Security Engineer

Must be a US Citizen or Permanent Resident.

We are seeking a skilled Security Engineer with hands‑on experience implementing and securing Microsoft 365 environments and leveraging Splunk for security monitoring and analytics. This role will be responsible for designing, implementing, and maintaining security controls across Microsoft 365 platforms while enhancing detection, monitoring, and incident response capabilities using Splunk.

The ideal candidate has strong implementation experience, a deep understanding of Microsoft 365 security features, and the ability to build and tune security monitoring solutions in Splunk.

• Design, implement, and manage security controls within Microsoft 365 (Exchange Online, SharePoint Online, Teams, One Drive, Azure AD / Entra ).
• Implement and manage Conditional Access policies, MFA, identity protection, and zero‑trust security principles.
• Configure and manage Data Loss Prevention (DLP), retention policies, sensitivity labels, and information protection controls.
• Conduct security assessments and recommend improvements to harden M365 environments.

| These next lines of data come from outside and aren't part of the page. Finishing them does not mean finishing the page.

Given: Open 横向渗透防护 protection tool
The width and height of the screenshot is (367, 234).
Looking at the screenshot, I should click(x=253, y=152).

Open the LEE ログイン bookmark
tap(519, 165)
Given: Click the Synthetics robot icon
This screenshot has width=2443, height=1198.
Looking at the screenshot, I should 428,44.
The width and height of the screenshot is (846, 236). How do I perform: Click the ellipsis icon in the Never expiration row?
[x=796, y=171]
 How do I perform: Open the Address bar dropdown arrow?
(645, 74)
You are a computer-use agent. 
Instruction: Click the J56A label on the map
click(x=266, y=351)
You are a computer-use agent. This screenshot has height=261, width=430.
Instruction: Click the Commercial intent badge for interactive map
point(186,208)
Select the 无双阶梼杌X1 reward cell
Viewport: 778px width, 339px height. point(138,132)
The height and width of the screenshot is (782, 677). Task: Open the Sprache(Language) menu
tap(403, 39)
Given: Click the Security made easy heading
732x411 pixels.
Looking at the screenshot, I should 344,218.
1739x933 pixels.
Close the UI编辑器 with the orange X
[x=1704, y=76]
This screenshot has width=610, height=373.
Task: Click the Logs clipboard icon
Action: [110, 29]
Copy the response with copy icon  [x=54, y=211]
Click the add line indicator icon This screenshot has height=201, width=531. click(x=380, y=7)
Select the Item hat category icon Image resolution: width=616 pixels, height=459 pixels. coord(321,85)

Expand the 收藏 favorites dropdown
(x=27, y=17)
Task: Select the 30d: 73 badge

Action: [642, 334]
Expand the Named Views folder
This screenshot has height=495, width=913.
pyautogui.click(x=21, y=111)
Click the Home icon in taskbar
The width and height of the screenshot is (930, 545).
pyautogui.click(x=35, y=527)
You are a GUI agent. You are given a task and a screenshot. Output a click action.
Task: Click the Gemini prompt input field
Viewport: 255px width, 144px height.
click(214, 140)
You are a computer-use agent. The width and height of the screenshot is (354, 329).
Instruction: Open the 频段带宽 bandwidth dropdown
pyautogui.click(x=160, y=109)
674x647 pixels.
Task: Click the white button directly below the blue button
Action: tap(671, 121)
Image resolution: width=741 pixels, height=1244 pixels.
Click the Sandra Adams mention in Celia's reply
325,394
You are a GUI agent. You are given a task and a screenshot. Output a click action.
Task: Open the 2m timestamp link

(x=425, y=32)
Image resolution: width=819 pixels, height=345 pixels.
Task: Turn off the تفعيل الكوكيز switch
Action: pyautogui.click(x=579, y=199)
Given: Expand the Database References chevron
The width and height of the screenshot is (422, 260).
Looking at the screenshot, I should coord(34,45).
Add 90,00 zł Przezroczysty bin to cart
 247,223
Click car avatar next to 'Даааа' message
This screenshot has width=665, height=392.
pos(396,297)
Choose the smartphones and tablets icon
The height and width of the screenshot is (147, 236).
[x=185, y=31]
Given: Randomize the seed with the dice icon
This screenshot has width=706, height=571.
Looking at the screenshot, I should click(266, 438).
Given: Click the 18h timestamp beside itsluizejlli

• Implement and maintain Splunk Enterprise / Splunk Cloud for security monitoring and log management.
• Ingest and normalize logs from Microsoft 365, Azure AD, Defender, endpoints, firewalls, and other security tools.
• Develop, tune, and optimize correlation searches, dashboards, alerts, and reports.
• Create and maintain detection use cases aligned to MITRE ATT&CK framework.
• Support incident investigations by analyzing Splunk logs and forensic data.
• Monitor security alerts and respond to incidents across M365 and integrated systems.
• Lead or support incident investigations, root cause analysis, and remediation efforts.
• Develop and maintain detection and response playbooks.
• Continuously improve detection coverage and reduce false positives.

• Assist with security audits, compliance initiatives, and risk assessments.
• Document architecture, configurations, and operational procedures.
• Collaborate with IT, cloud, and infrastructure teams to ensure secure implementations.
• Stay current on emerging threats, vulnerabilities, and Microsoft security updates.

• 3–7+ years of experience in cybersecurity, with hands‑on security engineering experience.
• Strong implementation experience with Microsoft 365 security controls.
• Experience deploying and managing Microsoft Defender suite.
• Hands‑on experience with Splunk (log ingestion, correlation searches, dashboards, alerting).
• Knowledge of Azure AD / Entra , Conditional Access, and identity security best practices.
• Experience with SIEM tuning and detection engineering.
• Understanding of networking fundamentals, authentication protocols (OAuth, SAML), and cloud security principles.
• Experience with incident response and threat analysis.

• Microsoft security certifications (e.g., SC-200, SC-300, SC-100, AZ-500).
• Splunk certifications (e.g., Splunk Core Certified Power User, Splunk Enterprise Security Admin).
• Experience with automation (Power Shell, Python).
• Knowledge of compliance frameworks (NIST, ISO 27001, SOC 2, HIPAA, etc.).
• Experience in hybrid environments (on‑prem + cloud).